En outre, l'étude confirme que les personnes souffrant d’une tétraplégie complète d’origine traumatique sont les plus menacées. Certaines personnes ont connu jusqu’à six pneumonies au cours de la première rééducation.
Comment les résultats sont-ils mis en pratique ?
Les résultats montrent le moment et la fréquence de la survenue des pneumonies, et pour quel type de lésion médullaire le risque est le plus élevé. Ainsi, l’étude RESCOM offre les fondements pour des interventions précises et plus précoces afin de réduire le risque de pneumonie chez les personnes paralysées médullaires. En outre, les résultats influencent la direction que prend la recherche.
En collaboration avec plusieurs institutions partenaires, Gabi Müller Verbiest a donc démarré un autre projet. L’objectif : réduire le temps de ventilation pour commencer plus tôt avec la thérapie respiratoire active.
Pour cela, une start-up suisse a développé un stimulateur non invasif des nerfs phréniques. Celui-ci doit empêcher la dégradation de la musculature phrénique liée à la ventilation. En effet, si le diaphragme reste actif, la désaccoutumance vis-à-vis de la ventilation peut commencer plus tôt, ce qui réduit le risque de complications des voies respiratoires. Gabi Müller Verbiest va tester le stimulateur avec une équipe interdisciplinaire composée de scientifiques et de cliniciens en unité de soins intensifs. Innosuisse soutient le projet à hauteur de plus d’un million de francs.
Quelles sont les autres conclusions attendues ?
D’autres analyses sont actuellement en cours pour l’étude RESCOM. Gabi Müller Verbiest en donne un aperçu :
- Développement de modèles prédictifs pour la fonction pulmonaire
L’objectif de cette étude partielle est de développer des modèles prédictifs pour la fonction pulmonaire de chaque individu au cours de la rééducation stationnaire. Cela doit permettre des interventions personnalisées. L’étude analyse l’influence que des facteurs comme l’âge, le temps passé depuis l’accident et le type de lésion médullaire ont sur la fonction pulmonaire. Pour cette étude, les données de fonction pulmonaire de l’étude RESCOM sont complétées avec des données de l’étude SwiSCI afin de pouvoir établir des prédictions les plus fiables possibles.

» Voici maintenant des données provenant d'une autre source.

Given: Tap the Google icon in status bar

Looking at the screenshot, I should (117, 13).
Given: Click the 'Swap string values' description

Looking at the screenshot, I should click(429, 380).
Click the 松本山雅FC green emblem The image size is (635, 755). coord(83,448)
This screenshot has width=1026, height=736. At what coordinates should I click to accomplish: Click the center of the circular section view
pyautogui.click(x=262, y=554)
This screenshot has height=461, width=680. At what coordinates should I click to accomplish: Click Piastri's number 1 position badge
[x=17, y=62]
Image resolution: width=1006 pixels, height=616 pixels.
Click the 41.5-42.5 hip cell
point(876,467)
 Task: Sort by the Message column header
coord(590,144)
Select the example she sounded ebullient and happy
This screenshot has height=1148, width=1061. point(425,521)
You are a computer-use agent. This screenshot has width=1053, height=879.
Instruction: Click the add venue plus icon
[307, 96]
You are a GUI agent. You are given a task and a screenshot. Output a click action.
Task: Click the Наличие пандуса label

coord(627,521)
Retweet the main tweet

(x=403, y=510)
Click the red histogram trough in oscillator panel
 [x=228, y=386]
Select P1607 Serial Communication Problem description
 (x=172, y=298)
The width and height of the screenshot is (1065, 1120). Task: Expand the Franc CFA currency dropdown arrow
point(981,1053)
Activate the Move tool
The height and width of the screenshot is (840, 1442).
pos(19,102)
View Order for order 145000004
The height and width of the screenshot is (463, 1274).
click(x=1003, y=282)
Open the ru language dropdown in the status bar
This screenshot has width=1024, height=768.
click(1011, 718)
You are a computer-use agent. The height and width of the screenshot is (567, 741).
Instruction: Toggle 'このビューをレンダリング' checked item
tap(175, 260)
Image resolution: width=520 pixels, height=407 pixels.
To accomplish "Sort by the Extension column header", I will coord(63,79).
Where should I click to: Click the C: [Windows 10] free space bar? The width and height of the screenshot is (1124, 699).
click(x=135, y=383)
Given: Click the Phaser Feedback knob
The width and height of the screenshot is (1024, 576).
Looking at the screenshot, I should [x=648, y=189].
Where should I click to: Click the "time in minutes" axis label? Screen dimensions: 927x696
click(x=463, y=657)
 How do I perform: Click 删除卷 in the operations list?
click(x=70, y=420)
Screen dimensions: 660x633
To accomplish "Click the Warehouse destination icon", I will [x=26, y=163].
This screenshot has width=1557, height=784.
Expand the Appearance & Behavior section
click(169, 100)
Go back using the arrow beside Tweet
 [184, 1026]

- Répercussions des pneumonies sur la qualité de vie et la durée de séjour en rééducation
« Avec cette étude partielle, nous voulons comprendre l’ensemble des répercussions de la pneumonie, qui vont au-delà des conséquences immédiates sur la santé, notamment la qualité de vie et la durée de la rééducation stationnaire », déclare Gabi Müller Verbiest.
- Effets de la thérapie respiratoire et de l’entraînement
Les chercheurs analysent les répercussions de la thérapie respiratoire et de l’activité physique (thérapie sportive et physiothérapie) sur la fonction respiratoire pendant la rééducation stationnaire. « Nous voulons comprendre comment les thérapies et le sport influencent la fonction respiratoire chez les personnes paralysées médullaires », explique Gabi Müller Verbiest.